**Task brief**
Copy the records below word for word, from the first line through the line containing "[x=366, y=519]".

++++ Entries shown ++++

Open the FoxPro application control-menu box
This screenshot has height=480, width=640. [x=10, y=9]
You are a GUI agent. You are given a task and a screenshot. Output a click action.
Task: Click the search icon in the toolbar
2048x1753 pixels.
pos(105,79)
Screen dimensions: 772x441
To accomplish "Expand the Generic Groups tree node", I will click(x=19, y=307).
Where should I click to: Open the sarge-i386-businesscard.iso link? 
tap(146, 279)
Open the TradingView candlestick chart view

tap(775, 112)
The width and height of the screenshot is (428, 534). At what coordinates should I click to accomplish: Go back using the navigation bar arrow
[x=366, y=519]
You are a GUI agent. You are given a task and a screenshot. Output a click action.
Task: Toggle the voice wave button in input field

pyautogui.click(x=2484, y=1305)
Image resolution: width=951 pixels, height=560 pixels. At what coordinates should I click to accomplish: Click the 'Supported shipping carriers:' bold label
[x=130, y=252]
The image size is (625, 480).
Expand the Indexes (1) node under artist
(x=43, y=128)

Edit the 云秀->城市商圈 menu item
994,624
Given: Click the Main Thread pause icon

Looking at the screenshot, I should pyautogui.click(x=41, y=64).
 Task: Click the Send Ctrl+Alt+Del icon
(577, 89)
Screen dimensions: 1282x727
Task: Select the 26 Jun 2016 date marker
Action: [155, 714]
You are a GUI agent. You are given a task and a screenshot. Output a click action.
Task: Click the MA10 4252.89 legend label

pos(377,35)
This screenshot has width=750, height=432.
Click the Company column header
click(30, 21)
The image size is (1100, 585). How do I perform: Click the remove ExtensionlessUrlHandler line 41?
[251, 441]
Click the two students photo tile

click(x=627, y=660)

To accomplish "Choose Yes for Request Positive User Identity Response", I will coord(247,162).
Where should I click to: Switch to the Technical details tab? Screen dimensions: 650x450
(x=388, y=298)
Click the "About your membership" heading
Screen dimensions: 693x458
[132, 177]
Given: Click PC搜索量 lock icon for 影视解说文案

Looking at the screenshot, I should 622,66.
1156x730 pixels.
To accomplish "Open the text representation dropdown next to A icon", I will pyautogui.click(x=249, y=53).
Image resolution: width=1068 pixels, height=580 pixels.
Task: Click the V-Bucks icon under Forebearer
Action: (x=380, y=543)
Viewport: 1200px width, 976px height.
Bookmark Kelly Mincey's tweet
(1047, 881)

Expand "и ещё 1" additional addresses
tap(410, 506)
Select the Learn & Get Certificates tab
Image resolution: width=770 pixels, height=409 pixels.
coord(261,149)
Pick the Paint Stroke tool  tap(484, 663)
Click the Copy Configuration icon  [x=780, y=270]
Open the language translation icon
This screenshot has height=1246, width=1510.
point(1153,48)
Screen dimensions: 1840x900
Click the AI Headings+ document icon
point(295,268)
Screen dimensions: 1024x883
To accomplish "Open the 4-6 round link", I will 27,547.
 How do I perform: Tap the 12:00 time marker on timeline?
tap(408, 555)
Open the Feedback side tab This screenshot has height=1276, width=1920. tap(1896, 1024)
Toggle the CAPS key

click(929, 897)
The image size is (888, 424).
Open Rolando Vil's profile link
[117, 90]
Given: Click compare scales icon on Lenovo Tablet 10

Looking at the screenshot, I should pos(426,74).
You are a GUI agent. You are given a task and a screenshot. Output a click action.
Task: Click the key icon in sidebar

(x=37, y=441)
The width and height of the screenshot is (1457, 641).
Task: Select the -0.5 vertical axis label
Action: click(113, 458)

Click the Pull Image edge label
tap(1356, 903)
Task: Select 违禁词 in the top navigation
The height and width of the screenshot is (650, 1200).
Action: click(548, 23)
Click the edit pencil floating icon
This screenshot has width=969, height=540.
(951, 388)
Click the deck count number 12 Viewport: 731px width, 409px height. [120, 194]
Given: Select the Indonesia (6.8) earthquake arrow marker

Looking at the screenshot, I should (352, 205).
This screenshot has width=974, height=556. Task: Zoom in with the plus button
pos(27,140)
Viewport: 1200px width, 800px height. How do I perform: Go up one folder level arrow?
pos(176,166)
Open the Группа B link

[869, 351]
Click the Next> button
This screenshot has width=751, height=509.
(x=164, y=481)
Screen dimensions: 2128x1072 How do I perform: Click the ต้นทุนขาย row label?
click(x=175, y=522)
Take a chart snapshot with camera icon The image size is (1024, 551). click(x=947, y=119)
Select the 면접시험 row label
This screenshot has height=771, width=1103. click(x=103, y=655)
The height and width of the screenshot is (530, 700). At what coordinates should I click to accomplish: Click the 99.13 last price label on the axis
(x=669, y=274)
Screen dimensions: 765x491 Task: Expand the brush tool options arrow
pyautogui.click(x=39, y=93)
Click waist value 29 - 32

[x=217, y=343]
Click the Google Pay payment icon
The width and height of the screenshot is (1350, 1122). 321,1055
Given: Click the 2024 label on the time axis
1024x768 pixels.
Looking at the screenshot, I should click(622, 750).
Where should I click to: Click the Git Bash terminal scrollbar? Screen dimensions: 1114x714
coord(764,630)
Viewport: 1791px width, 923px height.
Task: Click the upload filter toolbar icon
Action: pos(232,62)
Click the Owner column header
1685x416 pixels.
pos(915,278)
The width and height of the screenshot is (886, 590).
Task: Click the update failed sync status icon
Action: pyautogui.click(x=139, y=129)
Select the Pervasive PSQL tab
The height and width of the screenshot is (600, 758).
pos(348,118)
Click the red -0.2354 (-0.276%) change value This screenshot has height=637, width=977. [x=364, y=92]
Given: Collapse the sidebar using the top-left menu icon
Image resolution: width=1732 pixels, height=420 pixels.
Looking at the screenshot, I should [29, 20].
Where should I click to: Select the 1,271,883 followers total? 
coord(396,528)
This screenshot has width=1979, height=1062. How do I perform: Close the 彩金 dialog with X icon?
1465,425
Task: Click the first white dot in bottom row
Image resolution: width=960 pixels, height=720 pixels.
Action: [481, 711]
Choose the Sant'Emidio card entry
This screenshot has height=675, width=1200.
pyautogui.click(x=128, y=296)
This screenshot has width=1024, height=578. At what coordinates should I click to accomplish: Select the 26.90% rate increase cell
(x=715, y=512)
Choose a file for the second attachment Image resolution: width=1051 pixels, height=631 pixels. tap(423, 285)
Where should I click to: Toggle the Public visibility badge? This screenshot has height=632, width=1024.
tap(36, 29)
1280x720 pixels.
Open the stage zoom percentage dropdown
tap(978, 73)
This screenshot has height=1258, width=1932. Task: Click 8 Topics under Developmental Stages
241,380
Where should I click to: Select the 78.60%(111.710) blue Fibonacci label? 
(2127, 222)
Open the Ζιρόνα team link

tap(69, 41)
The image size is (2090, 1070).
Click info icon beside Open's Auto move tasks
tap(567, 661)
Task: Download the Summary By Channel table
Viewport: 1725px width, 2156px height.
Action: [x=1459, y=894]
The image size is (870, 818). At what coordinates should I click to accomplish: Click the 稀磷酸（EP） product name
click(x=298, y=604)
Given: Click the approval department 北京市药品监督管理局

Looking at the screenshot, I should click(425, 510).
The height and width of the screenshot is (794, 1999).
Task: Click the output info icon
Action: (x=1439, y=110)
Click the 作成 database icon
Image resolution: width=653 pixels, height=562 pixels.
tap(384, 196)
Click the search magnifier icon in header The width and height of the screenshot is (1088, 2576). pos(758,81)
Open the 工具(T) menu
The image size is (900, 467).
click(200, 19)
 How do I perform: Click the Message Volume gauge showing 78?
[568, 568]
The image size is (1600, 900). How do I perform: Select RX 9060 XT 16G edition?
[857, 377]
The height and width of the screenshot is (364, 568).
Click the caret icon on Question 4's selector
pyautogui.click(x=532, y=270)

++++

**Result below**
Open the FoxPro application control-menu box
This screenshot has height=480, width=640. [x=10, y=9]
You are a GUI agent. You are given a task and a screenshot. Output a click action.
Task: Click the search icon in the toolbar
2048x1753 pixels.
pos(105,79)
Screen dimensions: 772x441
To accomplish "Expand the Generic Groups tree node", I will click(x=19, y=307).
Where should I click to: Open the sarge-i386-businesscard.iso link? 
tap(146, 279)
Open the TradingView candlestick chart view

tap(775, 112)
The width and height of the screenshot is (428, 534). At what coordinates should I click to accomplish: Go back using the navigation bar arrow
[x=366, y=519]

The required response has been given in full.